Right, I just think-through about this. If we are super cautious
during the early phase, we can have more non-debug checks for
potential bugs.

There are currently three places modifying the swap table: replace
(huge_mm, migration, shmem) / insert (swapin / swapout) / del. I
checked the details, basically in all cases, there is no way to
rollback.

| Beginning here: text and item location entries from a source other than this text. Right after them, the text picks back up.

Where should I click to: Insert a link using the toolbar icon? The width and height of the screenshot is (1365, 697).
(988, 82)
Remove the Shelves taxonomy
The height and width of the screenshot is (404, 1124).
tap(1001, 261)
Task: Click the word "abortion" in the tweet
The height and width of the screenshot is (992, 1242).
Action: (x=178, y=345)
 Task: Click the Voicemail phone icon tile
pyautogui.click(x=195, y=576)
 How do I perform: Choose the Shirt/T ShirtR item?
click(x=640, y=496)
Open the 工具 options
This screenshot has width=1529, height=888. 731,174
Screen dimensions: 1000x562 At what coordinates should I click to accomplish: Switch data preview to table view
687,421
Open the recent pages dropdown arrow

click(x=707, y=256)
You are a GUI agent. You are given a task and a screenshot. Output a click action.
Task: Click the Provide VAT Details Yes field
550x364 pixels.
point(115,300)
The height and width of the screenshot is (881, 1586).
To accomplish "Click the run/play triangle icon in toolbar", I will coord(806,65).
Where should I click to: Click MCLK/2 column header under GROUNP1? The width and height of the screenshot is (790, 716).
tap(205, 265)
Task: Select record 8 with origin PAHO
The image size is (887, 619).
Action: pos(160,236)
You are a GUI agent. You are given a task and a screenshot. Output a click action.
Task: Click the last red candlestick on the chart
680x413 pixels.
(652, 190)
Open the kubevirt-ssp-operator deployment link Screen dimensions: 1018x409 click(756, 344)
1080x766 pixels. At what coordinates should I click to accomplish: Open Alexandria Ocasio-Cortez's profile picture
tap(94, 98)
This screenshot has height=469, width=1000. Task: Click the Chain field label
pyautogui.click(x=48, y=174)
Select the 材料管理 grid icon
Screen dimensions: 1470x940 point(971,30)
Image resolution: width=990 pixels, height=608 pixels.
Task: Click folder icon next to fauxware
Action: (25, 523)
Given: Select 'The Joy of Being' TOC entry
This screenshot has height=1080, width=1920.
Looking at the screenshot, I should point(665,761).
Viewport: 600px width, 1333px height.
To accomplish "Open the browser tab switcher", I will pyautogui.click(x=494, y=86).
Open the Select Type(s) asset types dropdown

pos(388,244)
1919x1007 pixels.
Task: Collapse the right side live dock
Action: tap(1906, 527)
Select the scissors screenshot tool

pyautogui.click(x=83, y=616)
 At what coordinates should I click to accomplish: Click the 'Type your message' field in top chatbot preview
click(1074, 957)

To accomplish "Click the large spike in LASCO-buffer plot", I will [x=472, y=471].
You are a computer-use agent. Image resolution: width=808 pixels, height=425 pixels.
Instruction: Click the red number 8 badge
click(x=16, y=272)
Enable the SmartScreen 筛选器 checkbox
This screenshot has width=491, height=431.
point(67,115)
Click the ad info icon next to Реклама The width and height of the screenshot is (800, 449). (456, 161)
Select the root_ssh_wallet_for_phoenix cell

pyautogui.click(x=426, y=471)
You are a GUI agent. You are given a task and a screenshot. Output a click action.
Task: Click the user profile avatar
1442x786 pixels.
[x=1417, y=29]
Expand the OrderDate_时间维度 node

Once the data is somehow corrupted, any operation could be
in the wrong direction.

So yeah, let me add some more checks.

I'll slightly adjust swap_cache_add_folio too. In this V1,
swap_cache_add_folio is designed to allow races and returns an int for
potential conflict. But , it should never fail in V1, cause there is
currently no racing caller: we still rely on the SWAP_HAS_CACHE to pin
slots before installing the swap cache. We will kill this ugly dance
very soon in phase 3. (phase 2 removes SYNC_IO swapin is an important
step). I used this version of swap_cache_add_folio from later phases,
just to make it easier later. So in V1 let's make it WARN/BUG if any
conflict folio exists and always return void, that's safer for
catching potential bugs. I'll change swap_cache_add_folio to allow the
race again in a later phase.

For other places, I think a relaxed xchg with WARN/BUG should be just fine.

Later phases can also use something like a CONFIG_DEBUG_VM_SWAP to
wrap these, after things are verified to be stable.